Suppose my character doesn't wear any kind of protection and is an average human being and the transitions from normal atmosphere to vacuum and back are instant.

Further suppose that my character receives immediate medical attention (with present day technology and knowledge) from a medical professional after the incident.

What is the maximum amount of time my character can spend in the vacuum of time before they can't be saved anymore?

Note that this question isn't about what would happen to my character, but how long is survivable. So a question asking what would happen to a body if it was exposed to the vacuum for 9 seconds doesn't answer my question.

• @Radovan Garabík No not really since the question already specifies a time, but I want to know the maximum amount of time while still surviving. Apr 22 at 9:14
• The point of the duplicate votes is not that the question is the same, but that the answers appear to satisfy all conditions of your question. If that's not the case then please edit your question to clearly explain what's missing. Apr 22 at 11:26

Death in vacuum occurs within seconds or minutes.

The main causes seem to be asphyxiation (and resulting damage) and trauma from pressure differences (ruptured blood vessels and lungs). A quick Google search suggests that you would lose consciousness in around 15 seconds with death occurring shortly after. It's not a good idea to hold your breath as full lungs will rupture.

This article mentions some experiments with animals:

But death is not instantaneous. For example, one 1965 study by researchers at the Brooks Air Force Base in Texas showed that dogs exposed to near vacuum—one three-hundred-eightieth of atmospheric pressure at sea level—for up to 90 seconds always survived.

However, dogs held at near vacuum for just a little bit longer—two full minutes or more—died frequently.

In a pair of papers from NASA in 1965 and 1967, researchers found that chimpanzees could survive up to 3.5 minutes in near-vacuum conditions with no apparent cognitive defects, as measured by complex tasks months later. One chimp that was exposed for three minutes, however, showed lasting behavioral changes. Another died shortly after exposure, likely due to cardiac arrest.

And a human engineer:

Houston accidentally depressurized his space suit by disrupting a hose. After 12 to 15 seconds he lost consciousness. He regained it at 27 seconds, after his suit was repressurized to about half that of sea level.

The Soyuz 11 craft depressurized during reentry which resulted in the death of the entire crew:

The valve opened at an altitude of 168 km (104 mi), and the resultant loss of pressure was fatal within seconds. [...] Flight recorder data from the single cosmonaut outfitted with biomedical sensors showed cardiac arrest occurred within 40 seconds of pressure loss.
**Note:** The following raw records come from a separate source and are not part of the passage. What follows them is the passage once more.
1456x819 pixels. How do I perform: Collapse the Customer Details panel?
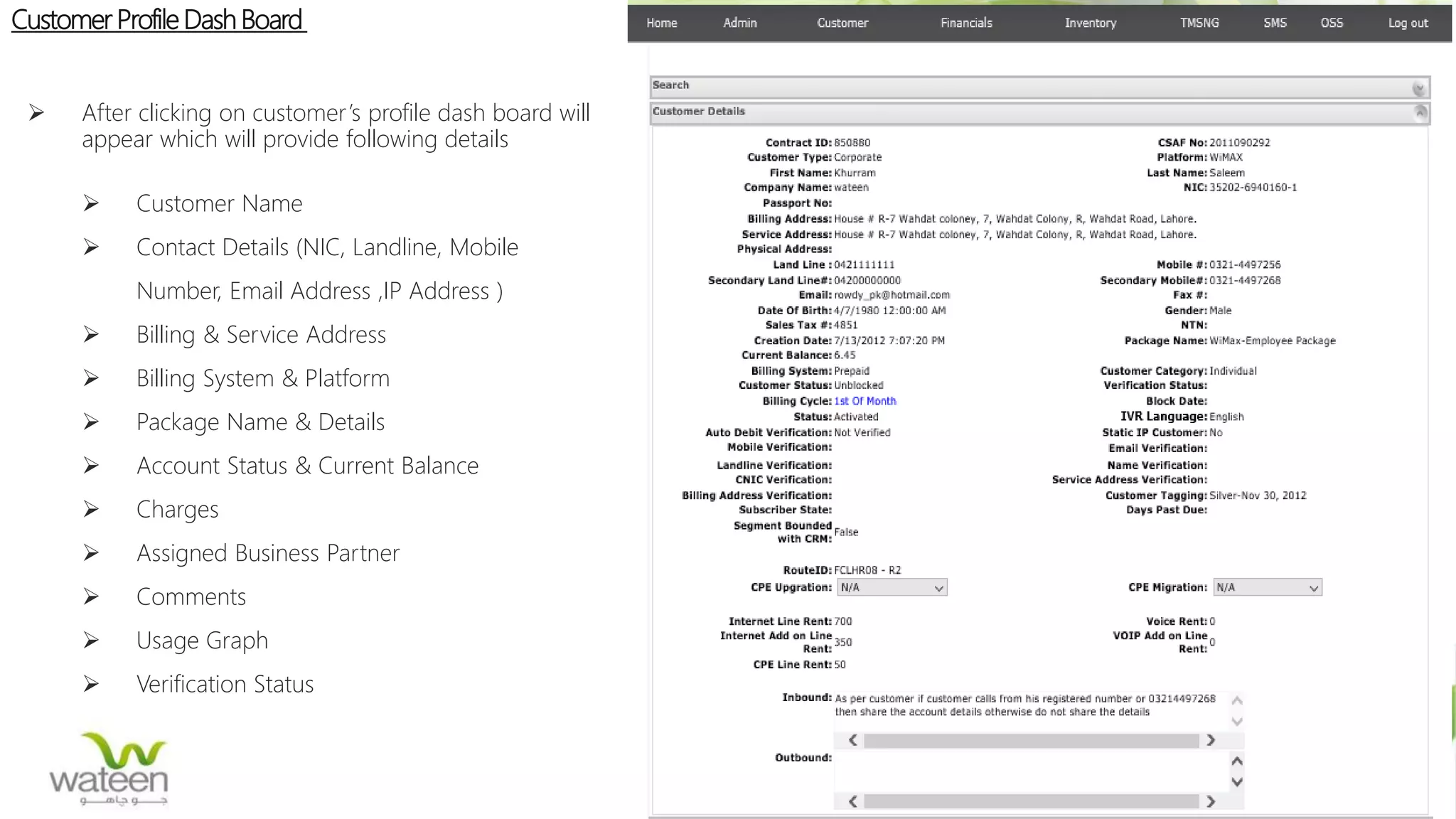1420,112
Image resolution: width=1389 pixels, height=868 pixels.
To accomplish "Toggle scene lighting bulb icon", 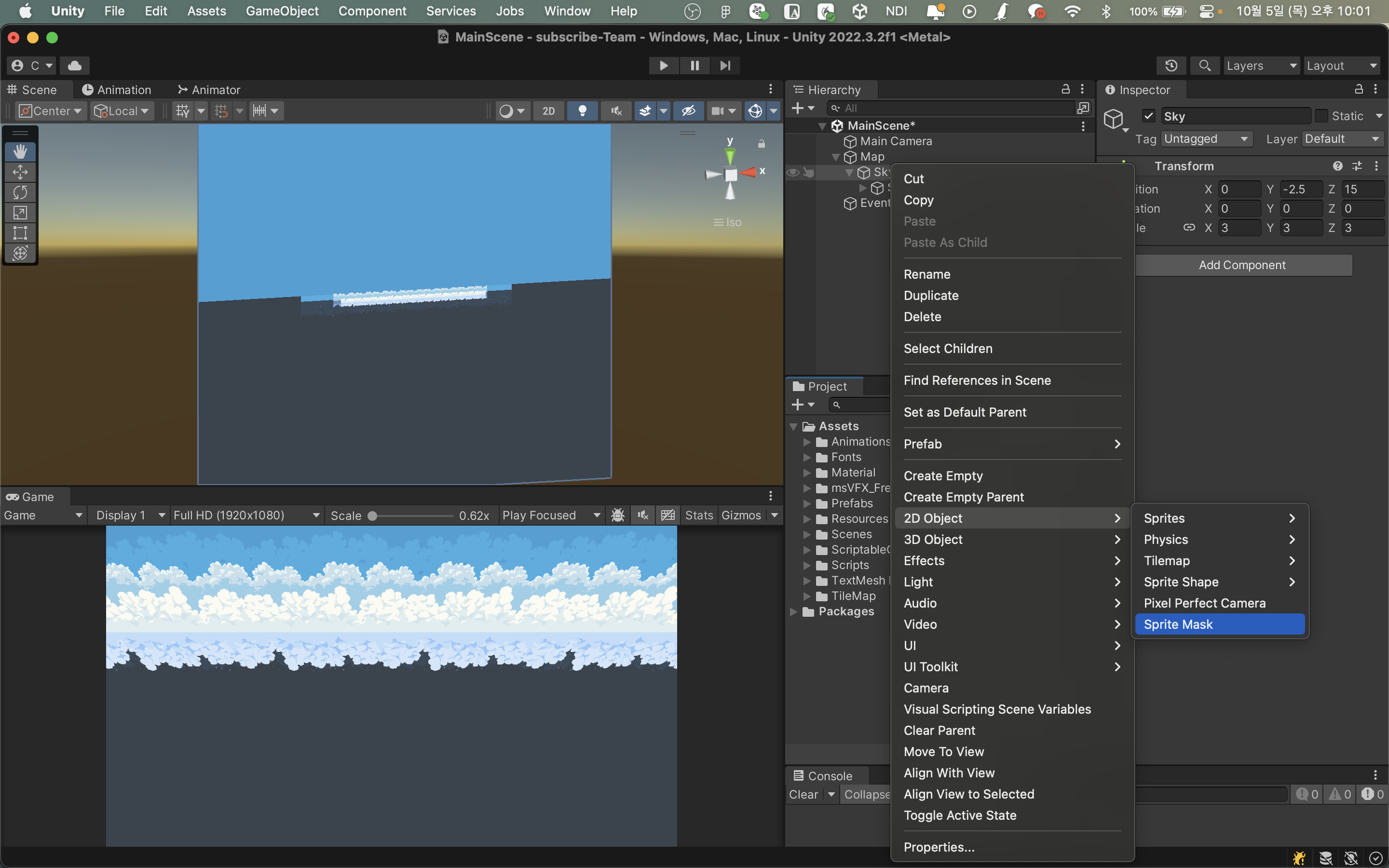I will click(582, 111).
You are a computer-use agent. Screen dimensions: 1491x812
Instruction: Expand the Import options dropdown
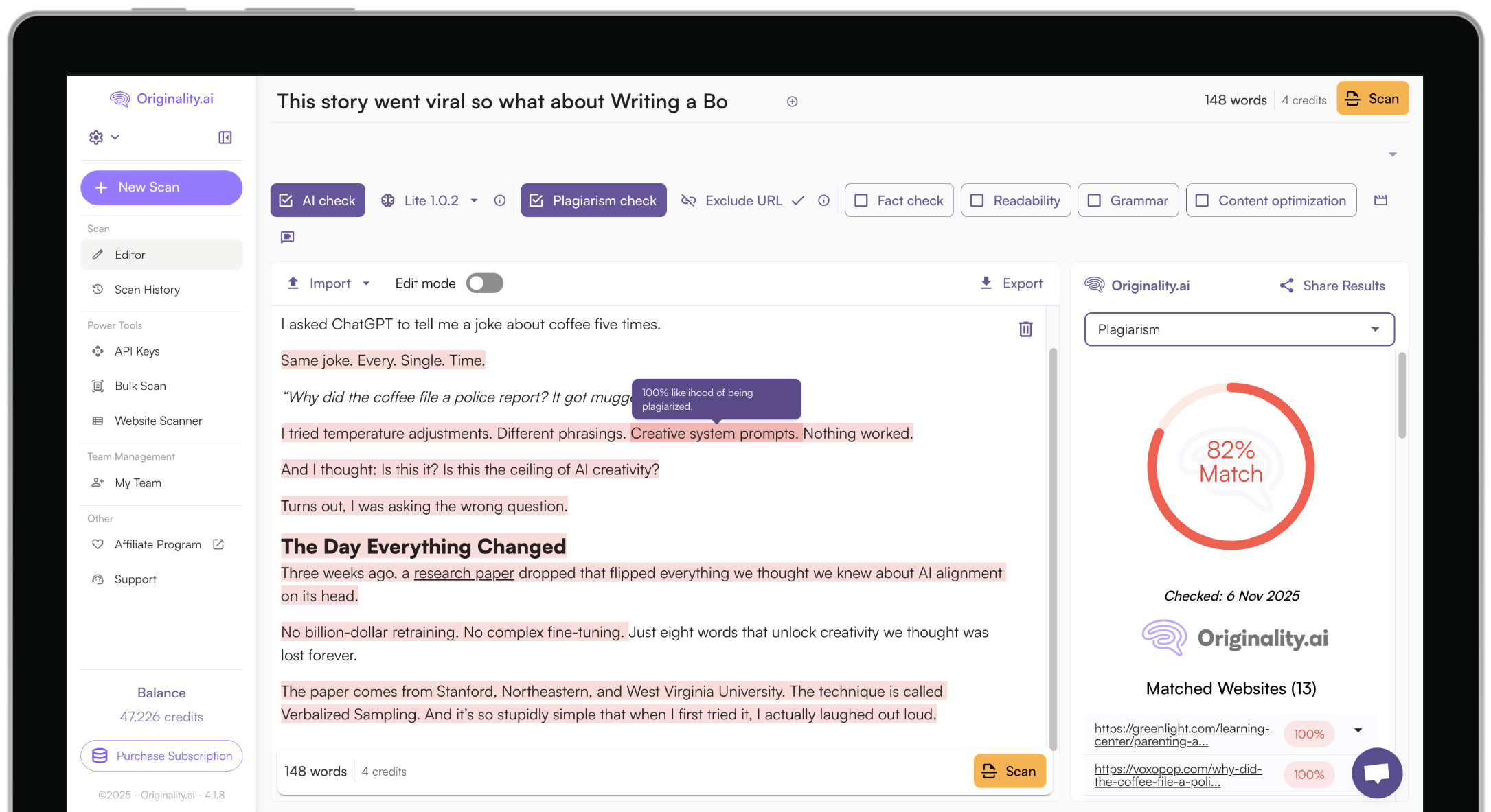[x=366, y=283]
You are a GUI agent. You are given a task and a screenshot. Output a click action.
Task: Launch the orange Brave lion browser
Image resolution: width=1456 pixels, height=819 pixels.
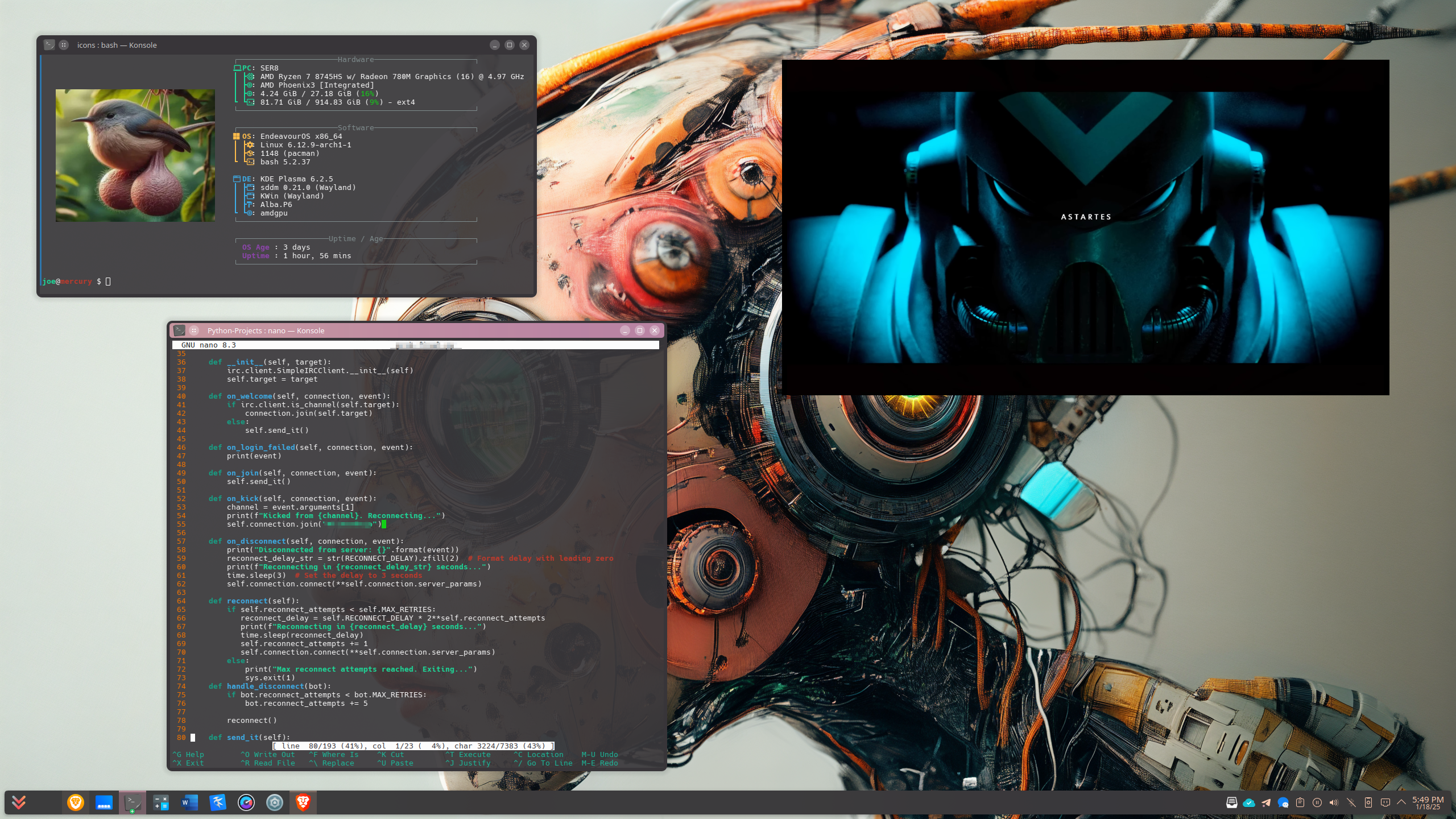point(76,803)
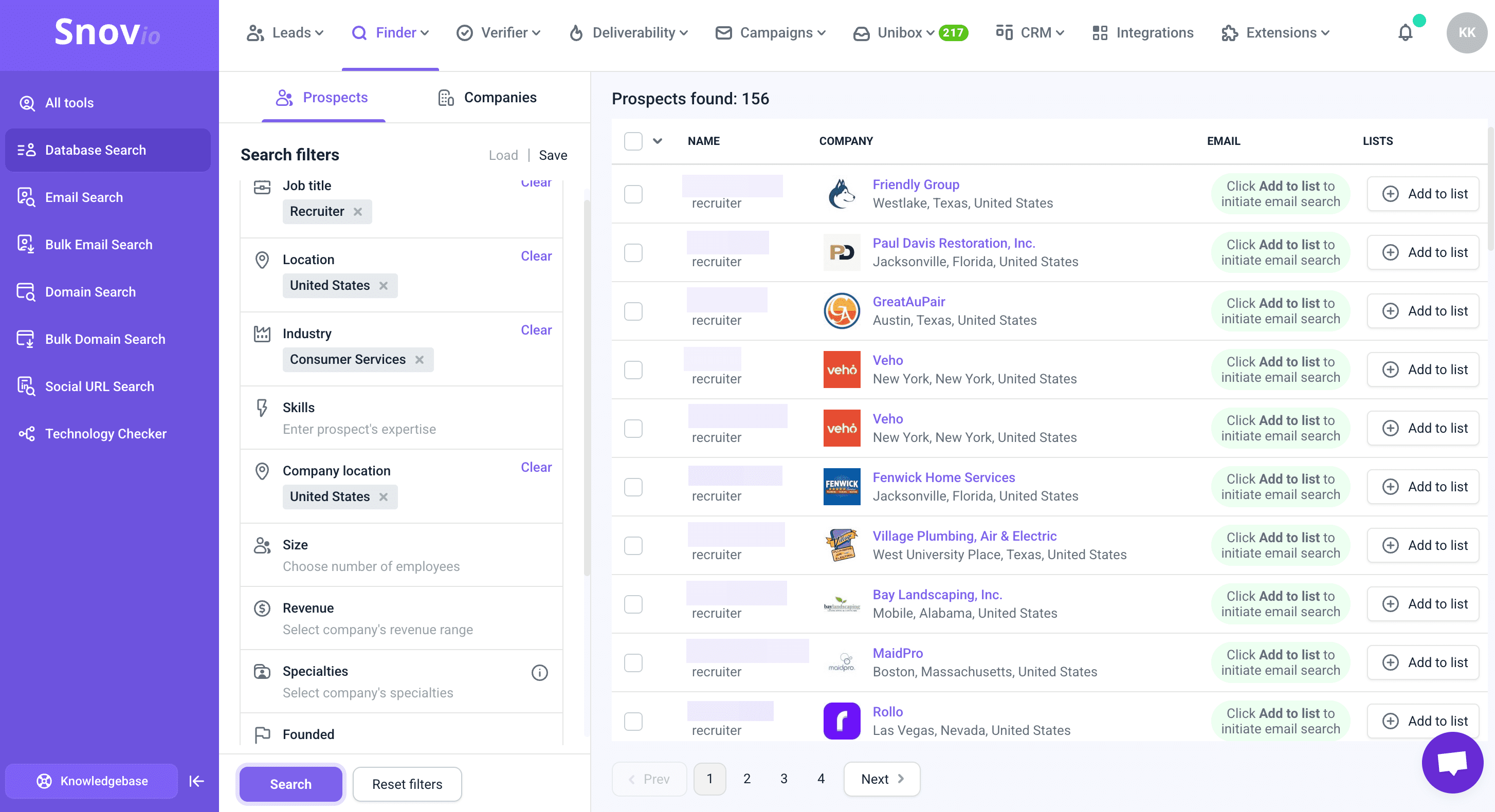Remove the Consumer Services industry tag
1495x812 pixels.
[x=420, y=360]
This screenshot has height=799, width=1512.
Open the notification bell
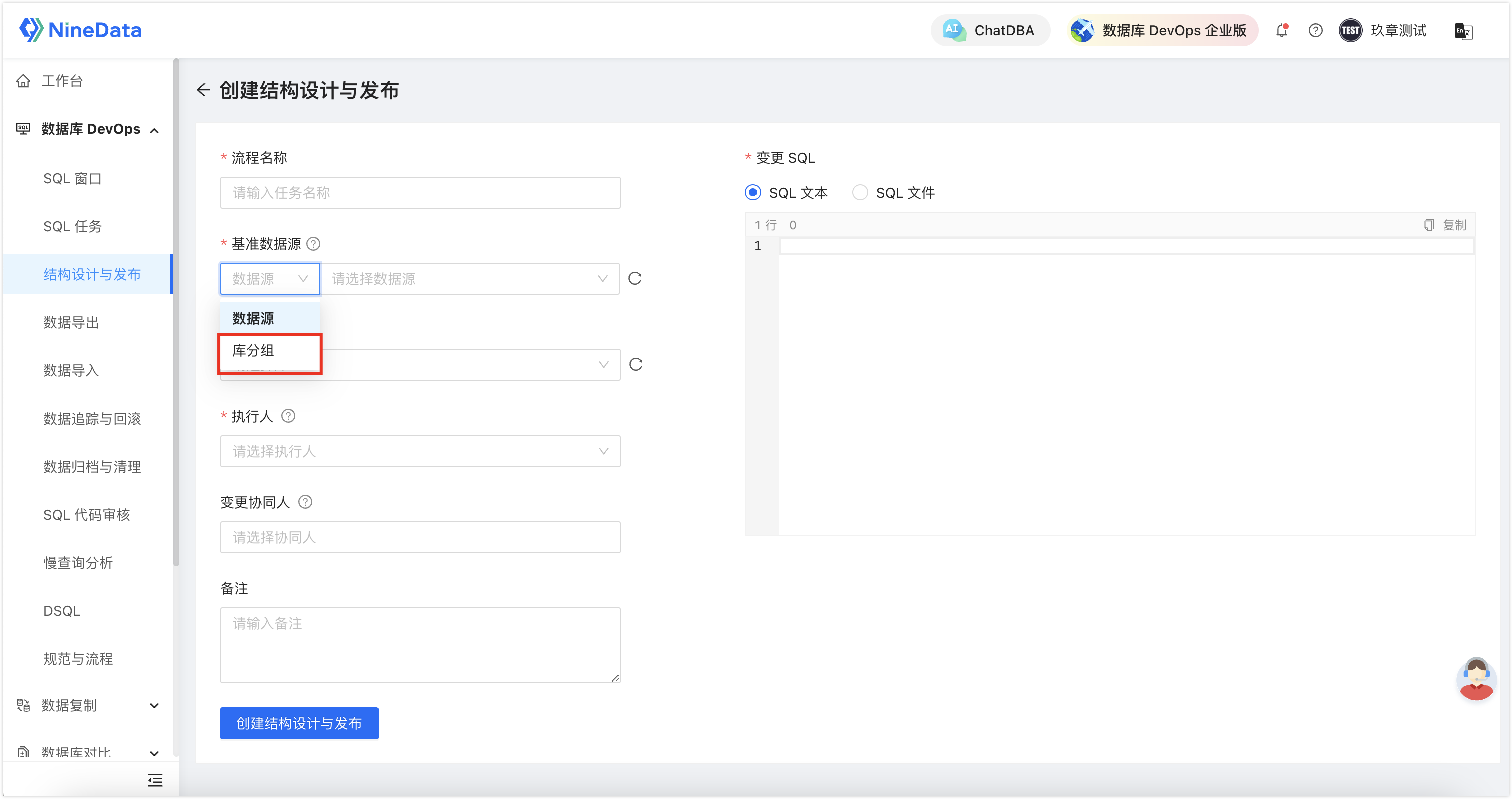pos(1282,30)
The exact cause and timing of death varies a lot but it's safe to say survivability is measured in minutes.

Worth noting that you don't freeze to death in space beacause there is no medium to transfer heat away from your body quickly. The causes are lack of oxygen and trauma from pressure changes.

Also, you may survive but have severe brain damage or lose your eyesight, hearing, some limbs etc.